A Basic Approach to Evaluate Methane Partial Oxidation Catalysts

Abstract

The partial oxidation of methane to formaldehyde by molecular oxygen on silica and silica-supported oxide catalysts has been investigated at a pressure of 1.7 bar in the temperature range 520-650°C by using a batch reactor with external recycle. The effects of reactor diameter, recycle flow rate, catalyst weight, and methane-to-oxygen ratio on the catalyst activity have been outlined. By performing several blank tests with an empty and a quartz-filled reactor, it has been demonstrated that the gas-phase reaction does not affect the catalytic pathways.
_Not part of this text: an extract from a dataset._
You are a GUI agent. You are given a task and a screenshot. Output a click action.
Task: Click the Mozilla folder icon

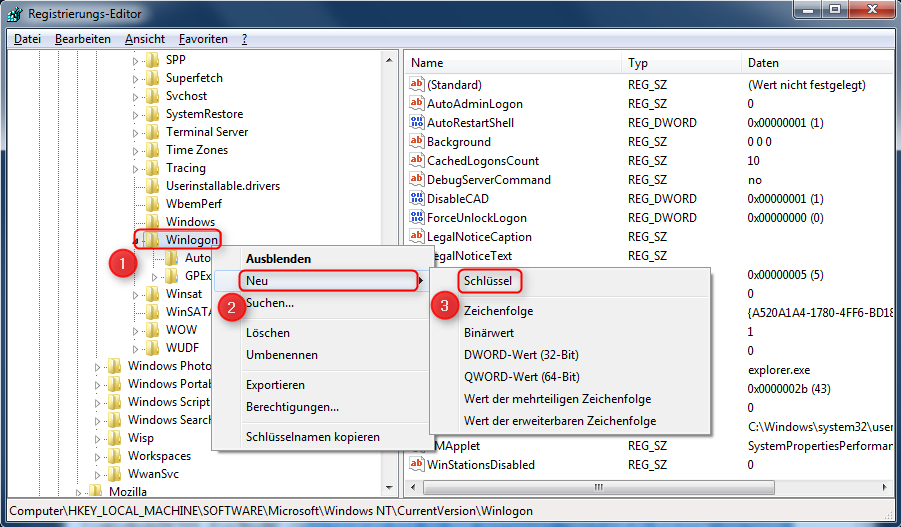click(x=95, y=492)
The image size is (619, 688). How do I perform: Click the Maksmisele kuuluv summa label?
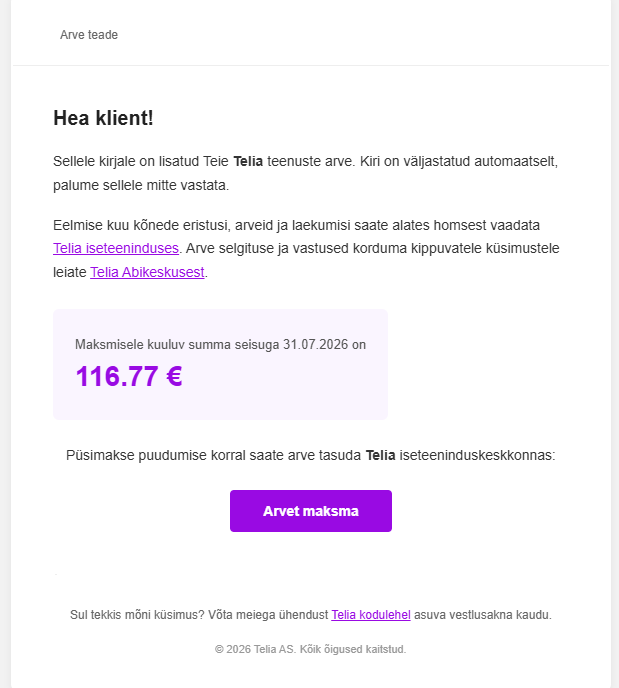click(x=153, y=344)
Reasons for controversial results reported previously are discussed. They lie in the lack of an adequate experimental approach and in the generally adopted rule to evaluate the catalytic activity at differential conditions in order to push the HCHO selectivity to high values. The approach presented here allows to evaluate the catalytic activity by performing tests at quasi-zero conversion per pass, but at a finite extent of conversion. The need to express the catalytic activity as space time yield (STY) to HCHO (g · kg−1cat · h−1) is presented. The reactivities of various commercial SiO2 samples obtained by precipitation, sol-gel, and pyrolysis methods have been determined. The fact that the nature and source of silica has a marked effect on STY, previously observed for reaction at 520°C, has been confirmed for operation at 550-650°C. Highest STYs are found with precipitated silica samples. In fact, at 650°C with such precipitated SiO2 a STY to HCHO of 303 g · kg−1cat · h−1 has been obtained. Incorporation of molybdena depresses the STY value for the precipitated silica but enhances the STY of bare fumed silica. In contrast, addition of vanadia to either precipitated or fumed silicas leads to higher STY values.